The whole listing is to be restated word for word with no images.

───── Supplied data ─────

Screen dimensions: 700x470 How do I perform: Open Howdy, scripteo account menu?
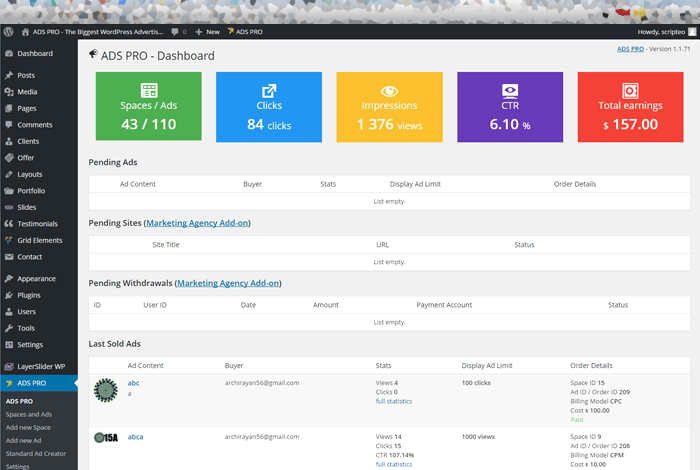click(x=660, y=32)
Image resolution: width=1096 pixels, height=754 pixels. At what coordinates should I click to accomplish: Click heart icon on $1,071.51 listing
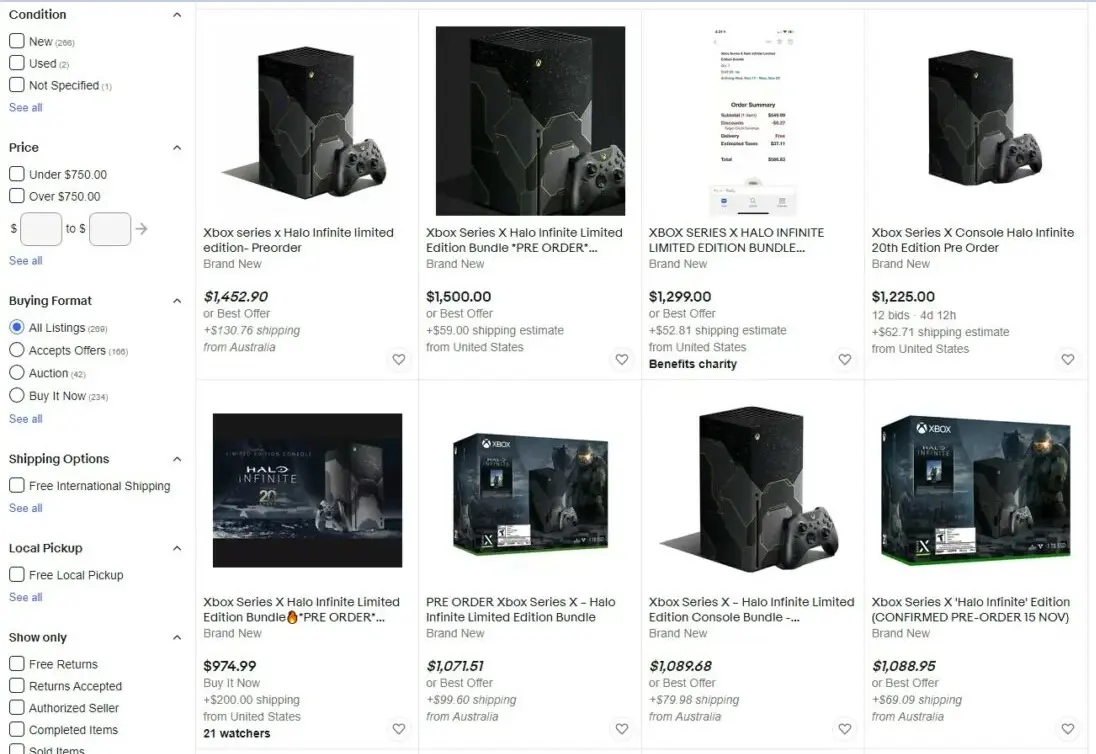(x=621, y=729)
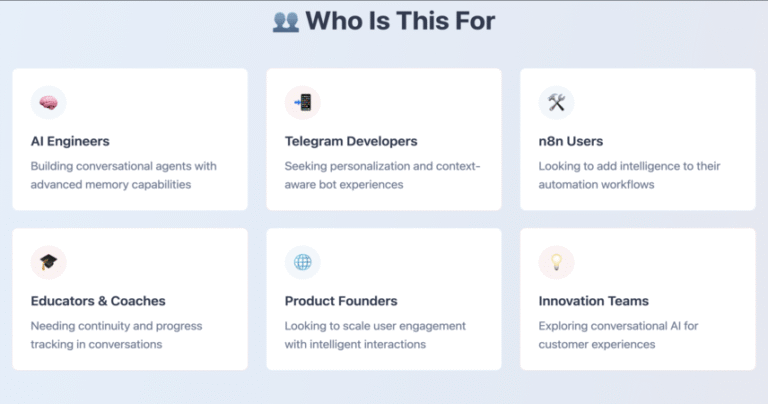Image resolution: width=768 pixels, height=404 pixels.
Task: Open the n8n Users heading
Action: (571, 141)
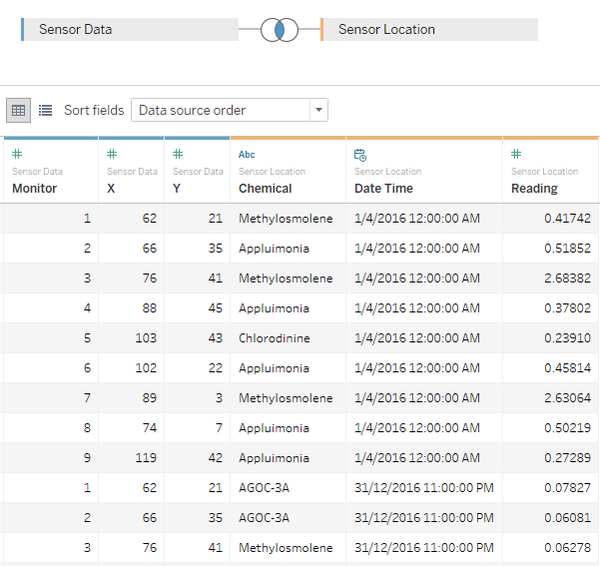600x566 pixels.
Task: Change data type icon for Y column
Action: [x=178, y=154]
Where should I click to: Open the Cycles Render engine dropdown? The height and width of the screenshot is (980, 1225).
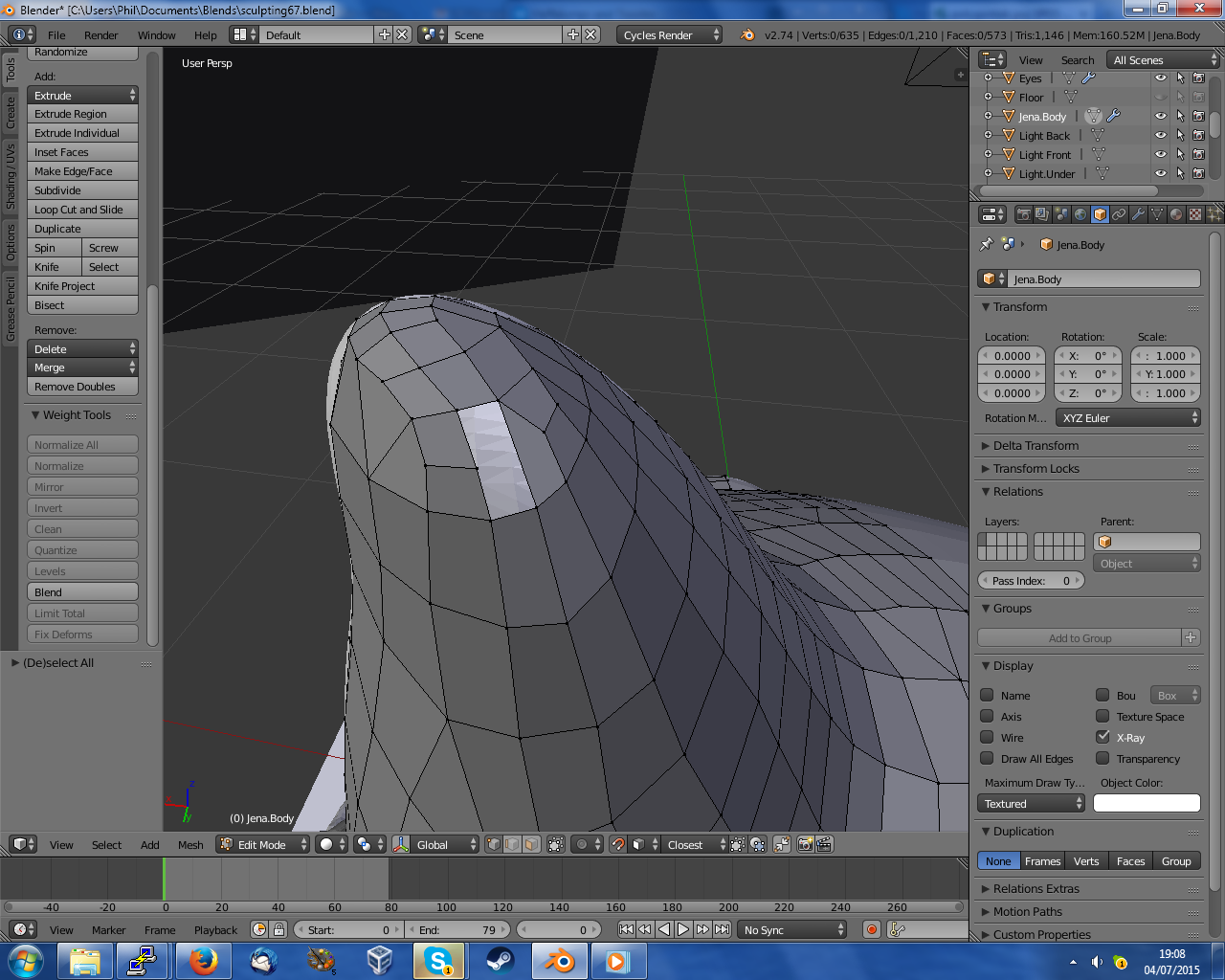pos(669,34)
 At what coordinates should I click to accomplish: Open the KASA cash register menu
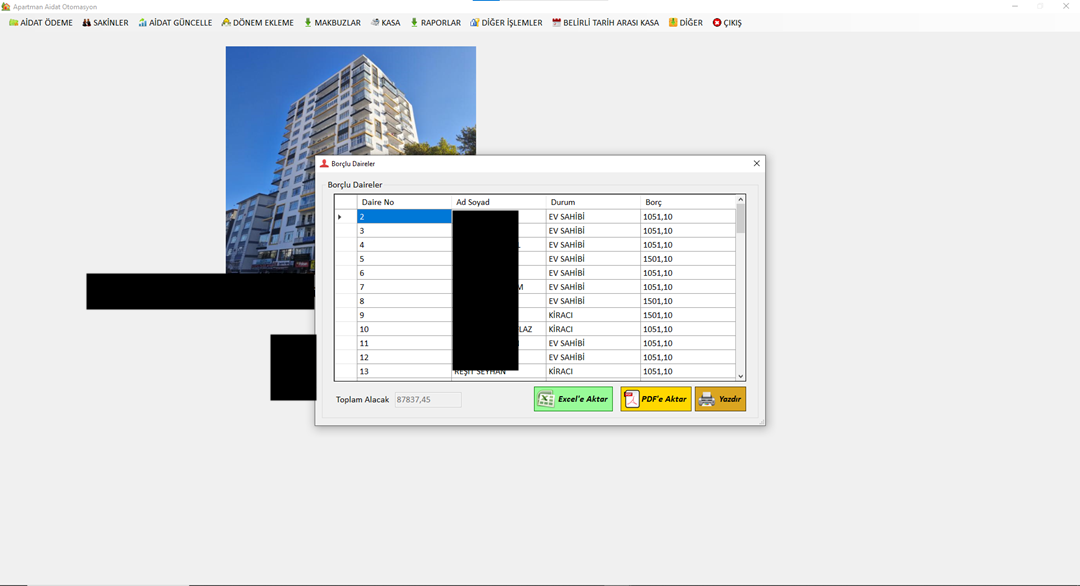[x=385, y=23]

─────

Answer box:
Screen dimensions: 700x470 How do I perform: Open Howdy, scripteo account menu?
click(x=660, y=32)
Image resolution: width=1096 pixels, height=754 pixels. At what coordinates should I click to accomplish: Click heart icon on $1,071.51 listing
(x=621, y=729)
Image resolution: width=768 pixels, height=404 pixels.
Task: Open the n8n Users heading
Action: (571, 141)
600x566 pixels.
Task: Change data type icon for Y column
Action: [x=178, y=154]
Where should I click to: Open the Cycles Render engine dropdown? The height and width of the screenshot is (980, 1225).
pos(669,34)
 At what coordinates should I click to accomplish: Open the KASA cash register menu
[x=385, y=23]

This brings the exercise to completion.